The inside of a ball

It may seem like you’re just walking on the inside of a big balloon with stripes drawn on it.
That’s close to the truth, but there are a couple of differences:

• It doesn’t explain how objects sometimes get smaller as you get closer.
• If you press “Go down” until you’re below the floor, the floor will appear to curve the other way.
  It’s as if the floor splits the universe into two balls.

A torus

A torus is another shape which wraps around: if you keep going far enough, you’ll get back where you started.

The 3-sphere is different from a torus, though.
Here’s one way to see.
Go and look for a place in the house where you can walk forward forever without running into a wall.
If you were to draw a line on the floor while you did that (there’s an idea for a feature…), that line would split the house into two parts.
Each part would have one room (or the yard) at its centre, and there would be no way to walk from one part to the other without crossing the line you drew.
If you tried the same thing on the torus, the floor would still be in one piece.

Why did you make this?

I’ve been interested in non-Euclidean geometry for a long time.
I wanted to get some intuition for it, and I think the best way is to put myself inside and explore.

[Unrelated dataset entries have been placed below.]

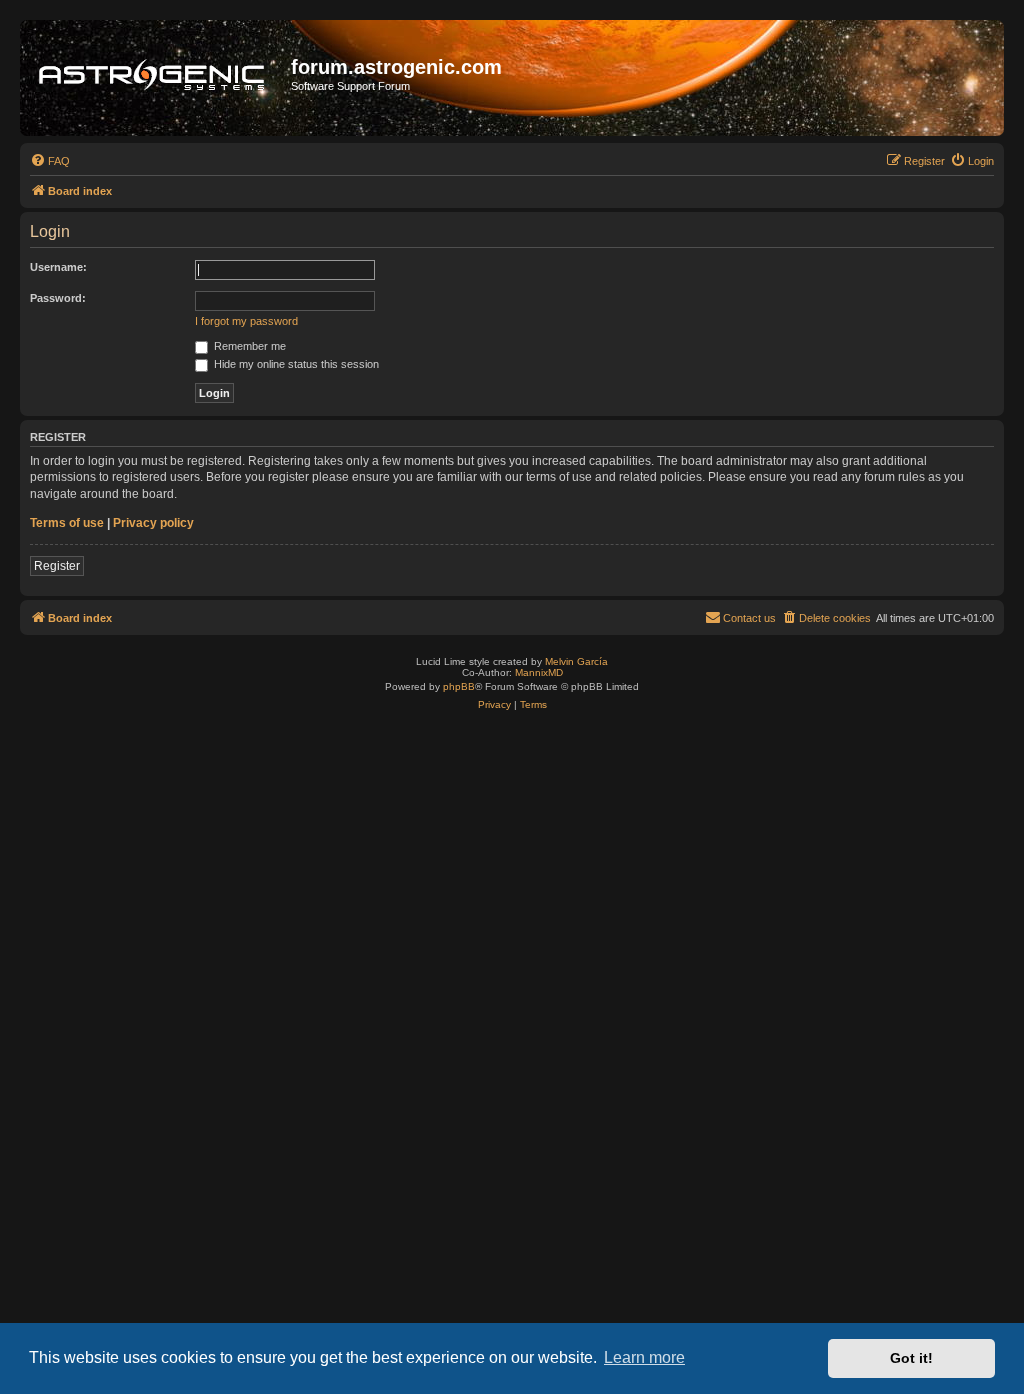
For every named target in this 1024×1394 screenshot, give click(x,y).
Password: (58, 298)
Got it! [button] (911, 1358)
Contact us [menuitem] (749, 618)
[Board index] (158, 78)
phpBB (459, 686)
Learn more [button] (644, 1357)
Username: (58, 267)
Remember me (248, 346)
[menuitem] (50, 161)
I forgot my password (246, 321)
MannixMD (539, 672)
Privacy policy (153, 523)
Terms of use (67, 523)
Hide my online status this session (295, 364)
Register (57, 566)
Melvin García (576, 661)
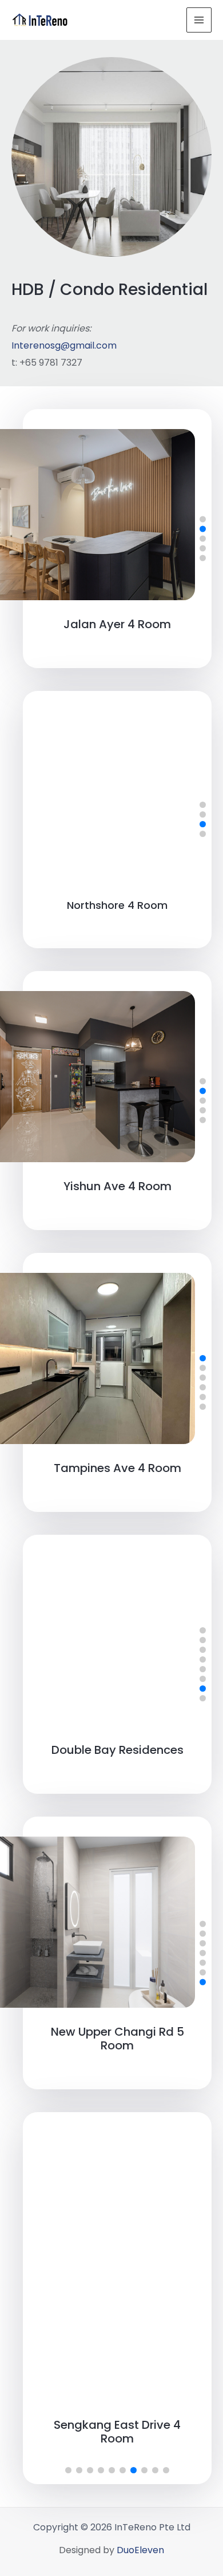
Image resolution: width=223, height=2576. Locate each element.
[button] (203, 519)
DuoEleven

WebGL has no problem with non-Euclidean geometry

This is done using WebGL, an API for drawing 3D graphics in a browser.
You might think it’s only designed to draw ordinary, Euclidean things, but it turns out it’s perfectly suited to rendering this world as well.
WebGL (and OpenGL) works with four-dimensional coordinates (x,y,z,w).
Normally, you’ll be advised to just set that w coordinate to 1 all the time.
If you do that, the x, y and z coordinates will behave like ordinary 3-D geometry.
I just ignored that rule and used the coordinates to represent points on the 3-sphere instead.
It all works out.
(You have to be a bit careful if you want to put textures on things without seeing seams between the triangles, but it can be done. The key is to make sure every flat surface is still a flat surface in 4-D.)

Source, including a constructive solid geometry library

Here’s a link the the source code.
It’s written in Idris2, an experimental language with a powerful type system, and uses the idris2-dom library to interact with your browser.
I had a lot of fun with it, but spent a lot of time learning to appease the typechecker, and also had to submit some patches in order to get my demo to run without overflowing the stack.

The code actually includes a constructive solid geometry library, in the src/SolidGeometry directory.
I used it to build the walls (a big block minus smaller blocks for the doors and windows) and some of the furniture around the house.
It doesn’t always work, and it’s quite slow, and if you read the code while knowing anything about computational geometry, I can only assume you’ll quickly realize I made it up as I went along.
But I had fun making it!
The input is a bunch of planes which split the world into cells, and a rule saying which cells are “inside” or “outside”; and the output is a bunch of triangles separating inside from outside.

Stuff I’d like to do if I have time

• It turns out it’s posible to embed a torus in the 3-sphere so that the inside and outside of the torus are exactly the same shape.
  It would be fun to explore that.
  (An earlier version of this project that I made a long time ago has that, but it doesn’t run in a web browser.)
• I’d like to make a game that takes place in this universe. Ideas welcome!

See also

• Hyperrogue. A game played on the hyperbolic plane, which is in a sense the opposite of a sphere.
• Hyperbolic text. Has lots of links. I think I found it via the Dragonfly BSD Digest.
• Non-Euclidean Worlds Engine.
  This one stitches together flat Euclidean geometry instead of making the whole universe curved.